Yesterday it was incredibly strong employment data that pushed stocks lower. Today stocks are modestly lower again despite weaker “official” numbers.
Meanwhile, gold, silver are a bit higher. Treasuries are somewhat lower along with the dollar.
On the news front…
The ADP employment report blew the doors off earlier this week. But the government’s “official” data for June was less robust. The Labor Department reported the economy created 209,000 jobs in June, weaker than the average forecast of 225,000. My educated guess is Wall Street had an even-higher “whisper number” after the ADP data, too.
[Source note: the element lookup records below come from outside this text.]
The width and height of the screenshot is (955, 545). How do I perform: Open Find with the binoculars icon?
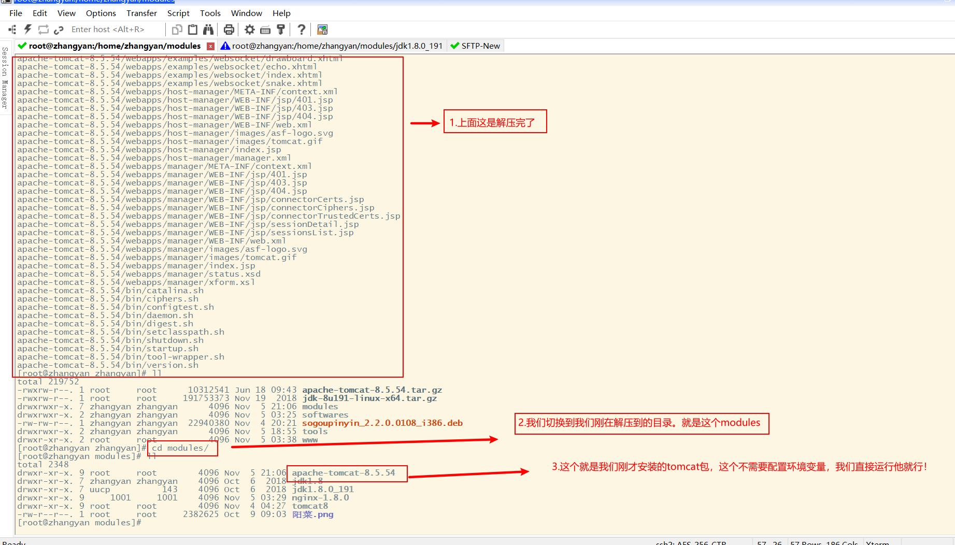208,30
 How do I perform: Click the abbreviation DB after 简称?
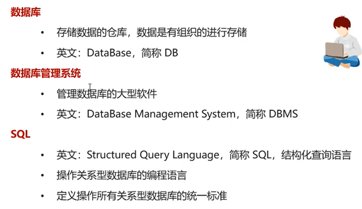(x=171, y=53)
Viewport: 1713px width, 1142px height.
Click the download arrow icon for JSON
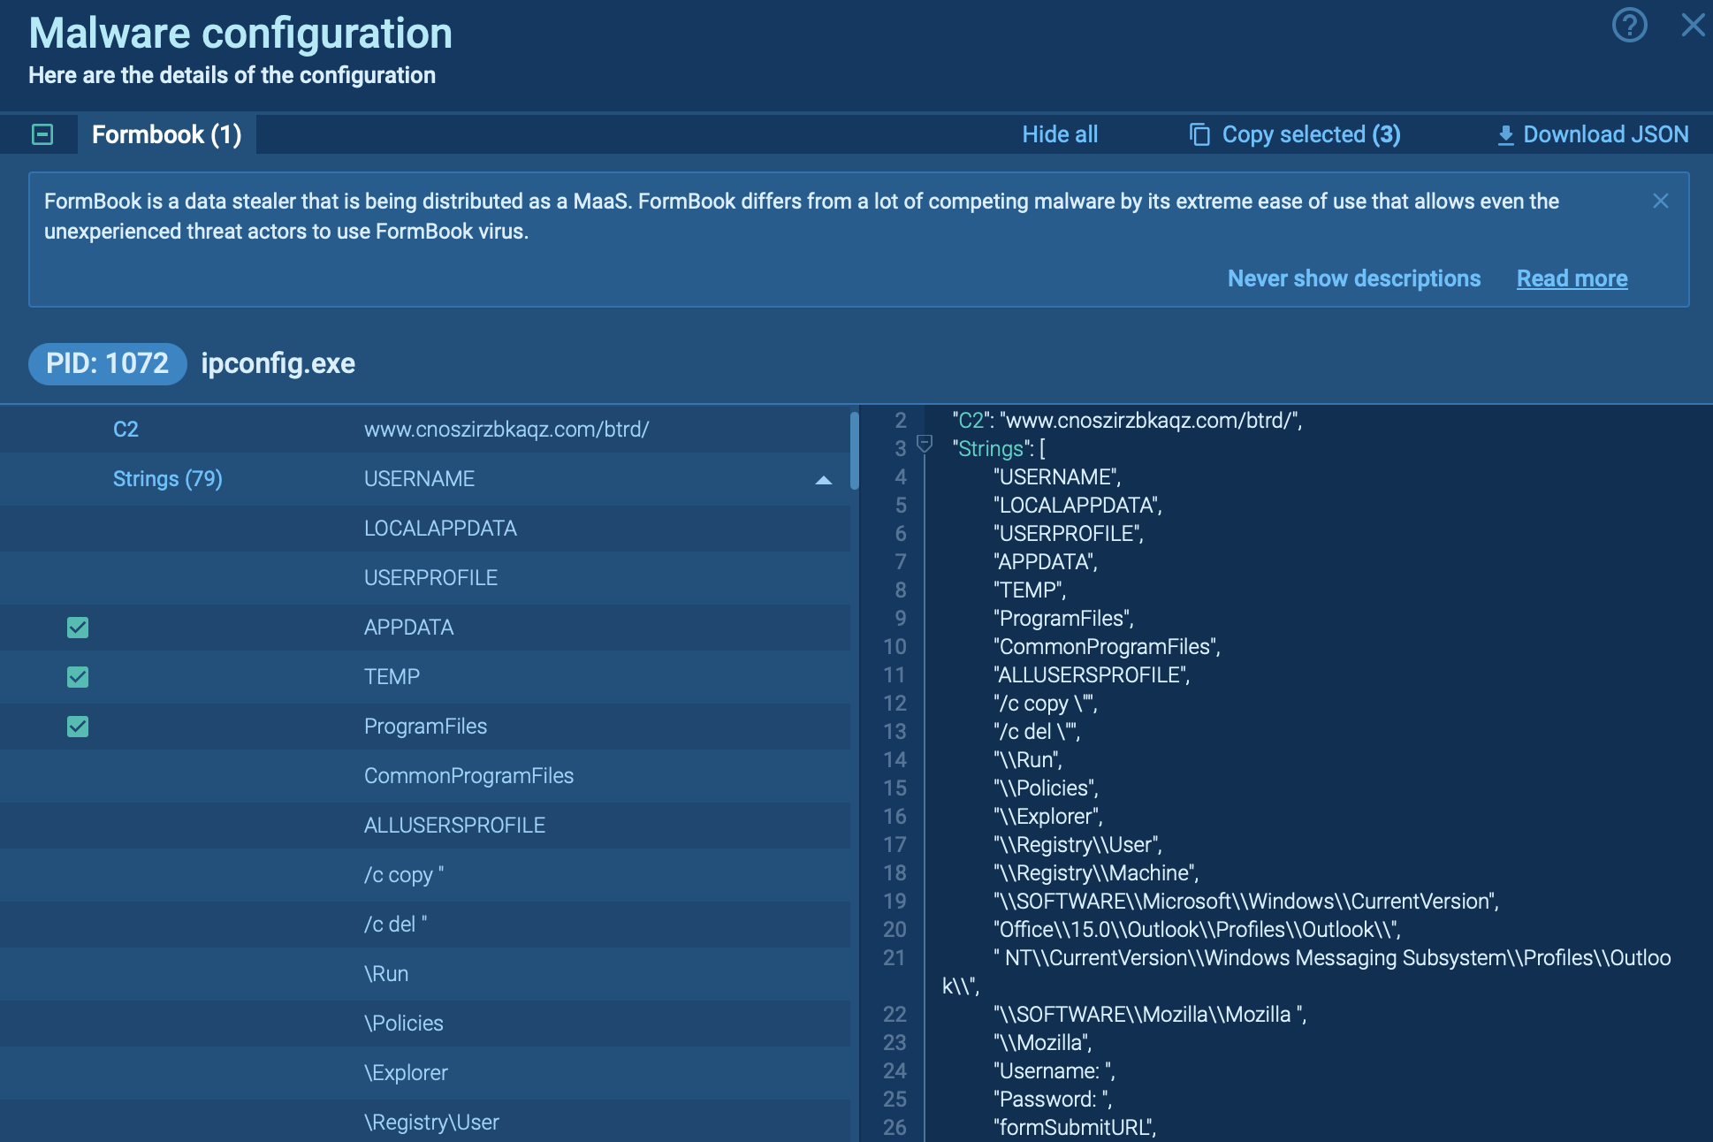pos(1505,135)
Meanwhile, the unemployment rate held steady at 3.6% (in line with forecasts), while average hourly earnings rose 0.4% (slightly hotter than forecast). It’s still likely the Federal Reserve raises interest rates at its July 25-26 meeting, though, as the data is far from recessionary. A separate report on job openings and labor turnover yesterday also showed still-solid job availability and stable layoff activity in May.
Treasury Secretary Janet Yellen’s trip to China included harsh comments for the host country today. She said China treats US multinational firms operating there poorly, while also subsidizing state-owned Chinese firms that compete with them. US-traded vehicles for investing in China have performed poorly of late, with the $7.7 billion iShares MSCI China ETF (MCHI) down 6% year-to-date and 17% in the last 12 months.
Finally, it looks like Apple (AAPL) is going to slow-walk the release of its Vision Pro augmented reality/virtual reality headset. Retail outlets in major-market cities like New York and Los Angeles will get first pass at the headsets in early 2024, with potential buyers able to demo them in cordoned-off areas of the stores. Then they’ll be released to the rest of Apple’s 270 locations, with international markets like the UK and Canda following later in 2024.